Thirty-two-year-old writer-director Paul Raschid is surely too young to recall the multiple endings of 1985’s Clue or the hotly traded Choose Your Own Adventure books. Perhaps RPGs gave this film-maker a penchant for interactive cinema. Either way, intrepid souls heading to London’s Genesis cinema between now and New Year will hold up glow sticks to determine their path through the woods of Raschid’s latest horror-thriller. The Run demands split-second judgment calls one may not be accustomed to, slumped under a half-ton of popcorn. And there’s a strong possibility you won’t get what you vote for; much like the Guardian wrote of Raschid’s 2022 endeavour The Gallery, this feels like an appositely post-Brexit format.
The path we guide characters down here is literal: we’re directing fitness influencer Zanna (Roxanne McKee) as she circles Lake Garda on what proves an eventful morning jog. The interactive element begins with some light stretches – the audience choose whether she listens to music or a podcast while running, and whether to greet passing locals – before turning existential as our heroine attracts masked pursuers. I felt constitutionally bound to propose kindness wherever possible, but the lively Saturday night audience chose anarchy at most junctures, yielding several chastening false starts and dead ends. Every audience’s mileage will vary; I will say that, collectively, we got what we deserved.

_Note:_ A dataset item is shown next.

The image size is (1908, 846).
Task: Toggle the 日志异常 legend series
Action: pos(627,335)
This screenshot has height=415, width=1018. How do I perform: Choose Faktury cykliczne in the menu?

As a 21st-century artefact, The Run does seem clunky. There is scope for Raschid to tighten the cause-and-effect, and some of his dialogue feels rough-edged when it’s not purely functional. As an audience experience, it falls somewhere between an uncommonly adaptable test screening, and dropping by a friendly D&D game.

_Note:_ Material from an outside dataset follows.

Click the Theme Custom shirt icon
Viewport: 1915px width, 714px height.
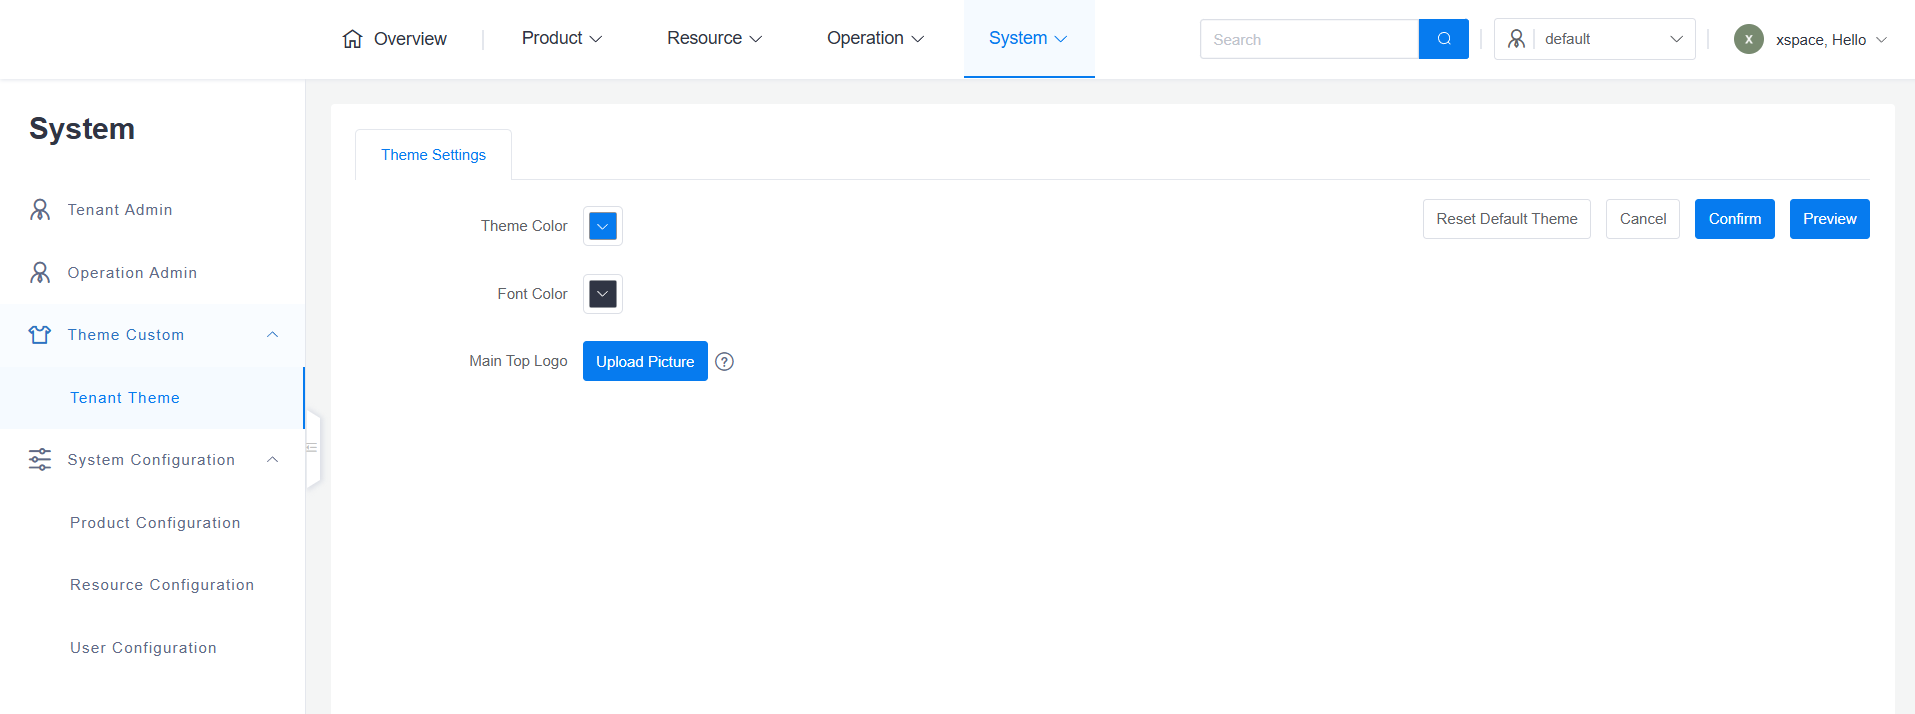coord(40,335)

An athletic McKee makes her big moments count as the character who comes into closest focus. Huntsman Franco Nero and priest Dario Argento lurk in the corners. Unlike many of the technological deviations now plaguing us, this one does feel hand-turned and human-derived, its narrative crowdsourced by definition. And bad losers can always return the following night and make better informed choices – not least profiling their fellow voters going in.